TASK GOAL → Locate, in the data below, the line that contains "902x689 pixels." and the line that contains "Viewport: 1568px width, 556px height."; reproduce exactly those two lines and every line between them, nothing more.

___ SUPPLIED ENTRIES ___

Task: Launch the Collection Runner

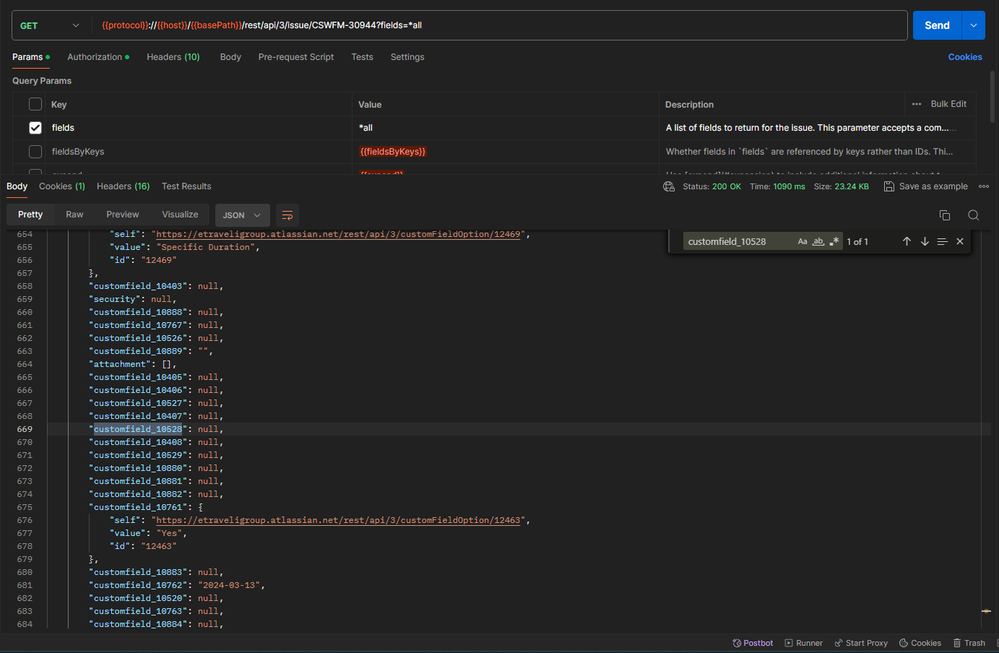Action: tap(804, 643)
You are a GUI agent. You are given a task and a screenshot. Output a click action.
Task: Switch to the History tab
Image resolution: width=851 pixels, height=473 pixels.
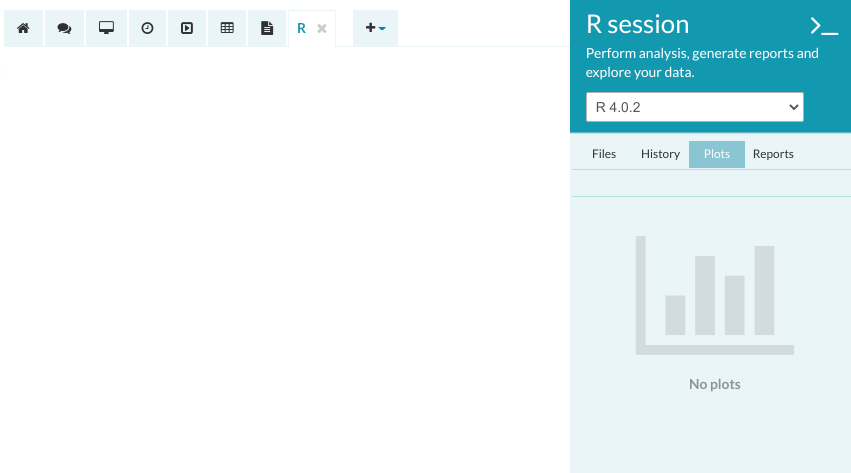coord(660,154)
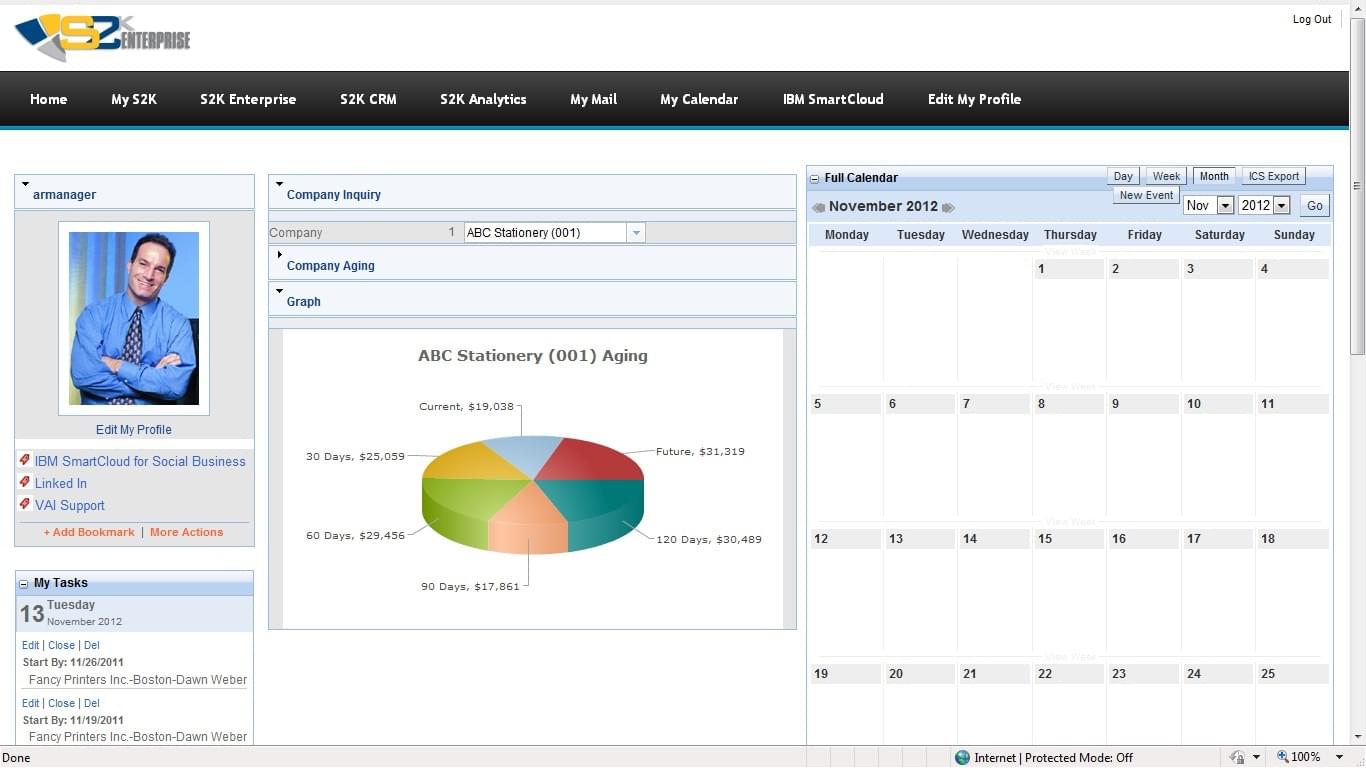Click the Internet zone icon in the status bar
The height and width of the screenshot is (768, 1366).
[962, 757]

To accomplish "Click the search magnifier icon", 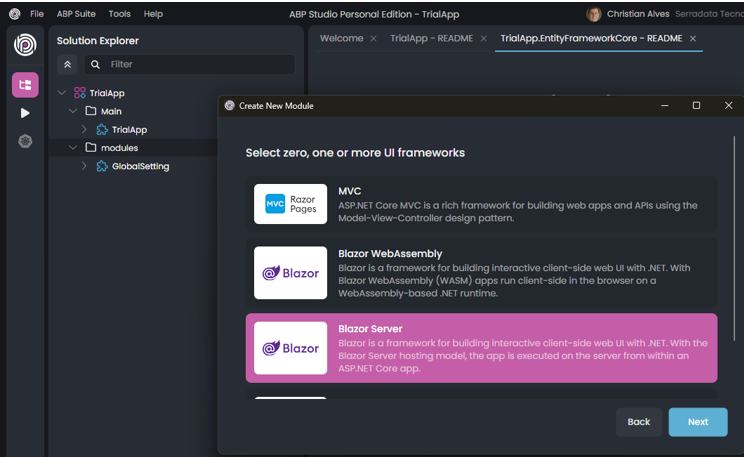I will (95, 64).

___
___ SUPPLIED ENTRIES ___

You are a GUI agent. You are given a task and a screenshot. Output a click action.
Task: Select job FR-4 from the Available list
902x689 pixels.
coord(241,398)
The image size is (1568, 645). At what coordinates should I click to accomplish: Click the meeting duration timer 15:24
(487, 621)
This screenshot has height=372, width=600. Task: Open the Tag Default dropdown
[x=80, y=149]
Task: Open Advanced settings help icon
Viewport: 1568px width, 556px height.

___

ANSWER BOX →
902x689 pixels.
coord(241,398)
The image size is (1568, 645). At what coordinates should I click to accomplish: Click the meeting duration timer 15:24
(487, 621)
This screenshot has height=372, width=600. Task: Open the Tag Default dropdown
[x=80, y=149]
Task: Open Advanced settings help icon
Viewport: 1568px width, 556px height.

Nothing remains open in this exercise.